Semantics (the operator contract)
- Silence suppresses channel notifications and the incident sink for one
series until the deadline. Mechanically, a silenced series short-circuits the
notify path in the engine (
transition()returns "no alert"), so neither the webhook/email channels nor the incident correlator fire. The series keeps evaluating and stays visibly firing (badged as silenced). When it resolves, the silence clears and the recovery notification is still sent. - Acknowledge is bookkeeping: who has seen / owns it. Evaluation and delivery are unchanged; the ack clears on resolve.

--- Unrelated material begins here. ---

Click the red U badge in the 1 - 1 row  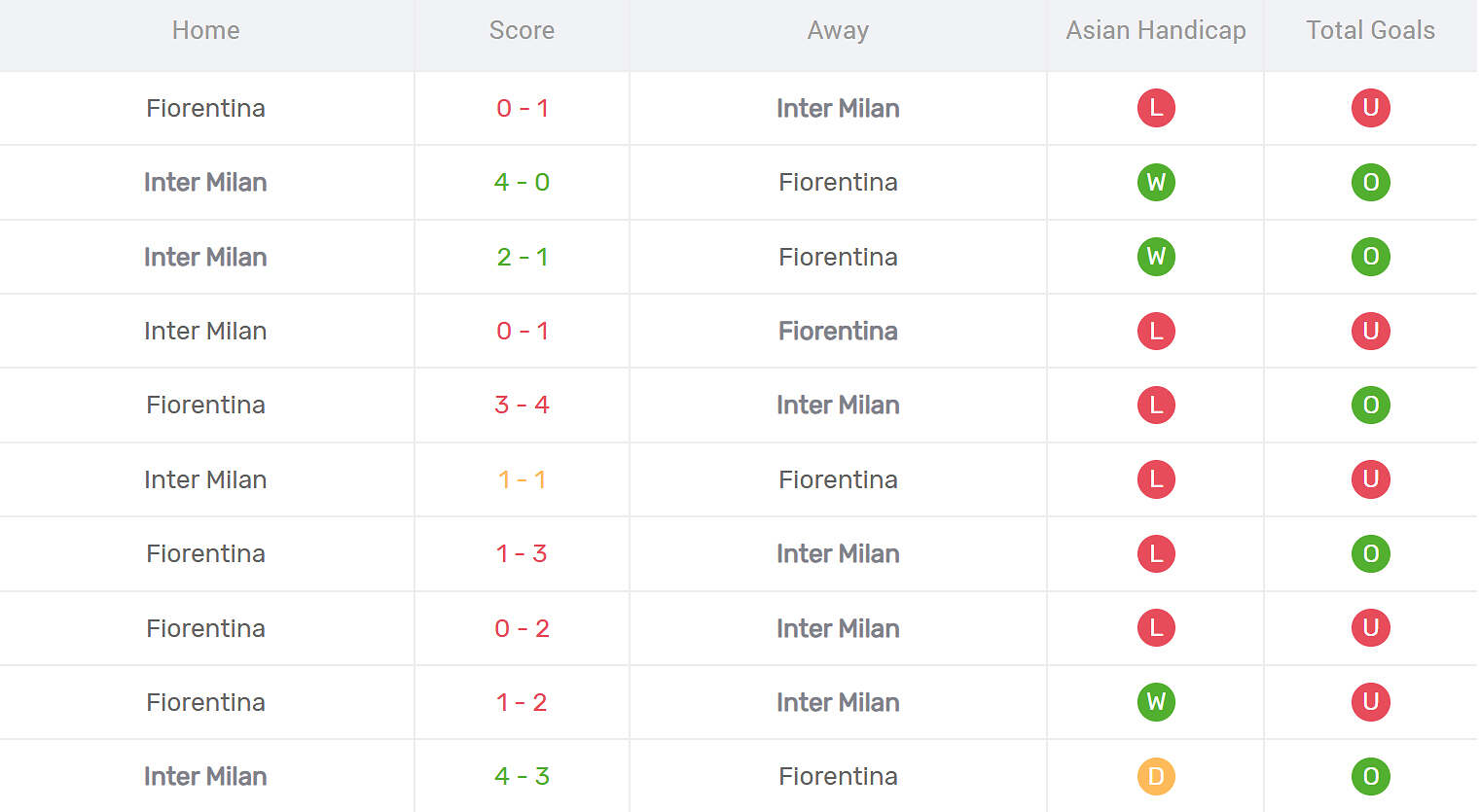pyautogui.click(x=1370, y=479)
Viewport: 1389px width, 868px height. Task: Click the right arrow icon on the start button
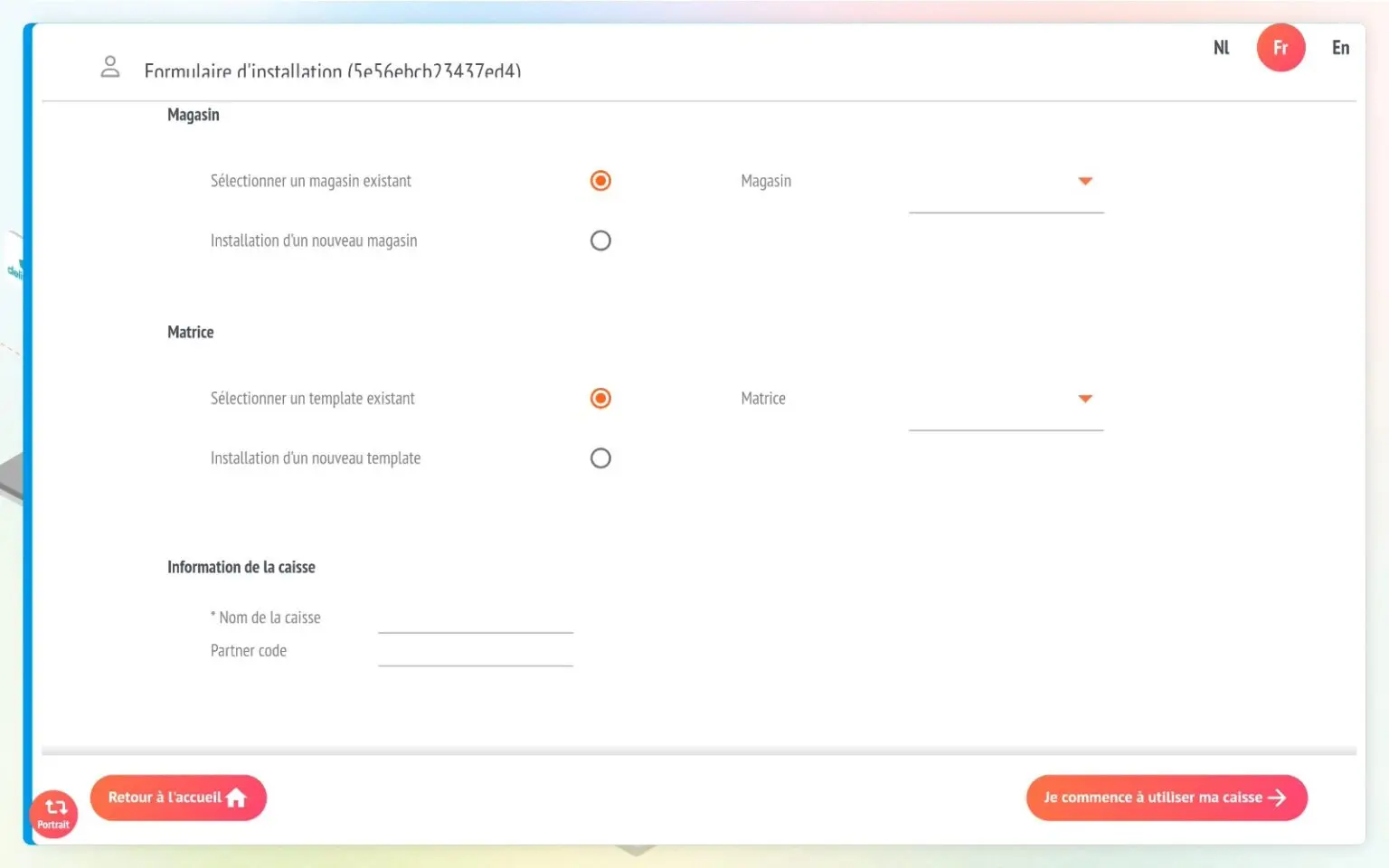pos(1277,797)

- A new firing episode never inherits the previous episode's silence/ack — when a series resolves, the engine wipes its operator state so the next episode starts clean.
Silences and acks survive a restart
Firing state itself is engine-derived: it re-computes on the first evaluation
after a control-plane restart, so it is never persisted. But a silence or ack is
operator input that cannot be re-derived from any stream — losing it on restart
would re-page someone who had deliberately quieted an alert. So silences and acks
are persisted, in the alert_ops table (migration 0043, tenant-RLS), as the
one sanctioned exception to "alerting state is volatile" (see
docs/adr/volatile-stores.md).
The mechanics are restart-safe without leaking across episodes:
- On boot, the API layer loads each tenant's persisted ops and seeds the engine
(
Engine.RestoreOps). A restored silence/ack is re-applied the first time its fingerprint fires again (an expired silence is skipped) — so it never resurrects an episode that had already ended. - When an episode resolves, a resolve hook (
Engine.SetResolveHook) deletes the persisted row, so a future episode of the same series starts with no inherited state.
The web surface
/alerts on the app shell: the active-alert table (state + severity filters,
detail with silence/acknowledge actions) sits over the rule table (create / edit /
delete with threshold/baseline forms). It is built entirely from the shared
design-system components and tokens (the WCAG 2.2 AA gate covers it). The active
list polls the engine every 15s, and every action re-renders from the engine's
response — the UI shows engine truth, not a client-side guess.
Testing
go test ./internal/alert ./internal/control covers the engine state machine
(episode start, silence suppression including renotify windows + expiry, resolve
clearing operator state, fail-closed errors), restart restore-and-cleanup of
silences/acks, and the handlers (RBAC perms, tenant fail-closed, 404/422/503
paths). cd web && npx vitest run covers the surface: list + filters, silence/ack
rendering engine truth, rule create, tenant scoping (no client-side tenant
selection), evaluator-off honesty, and the axe a11y pass.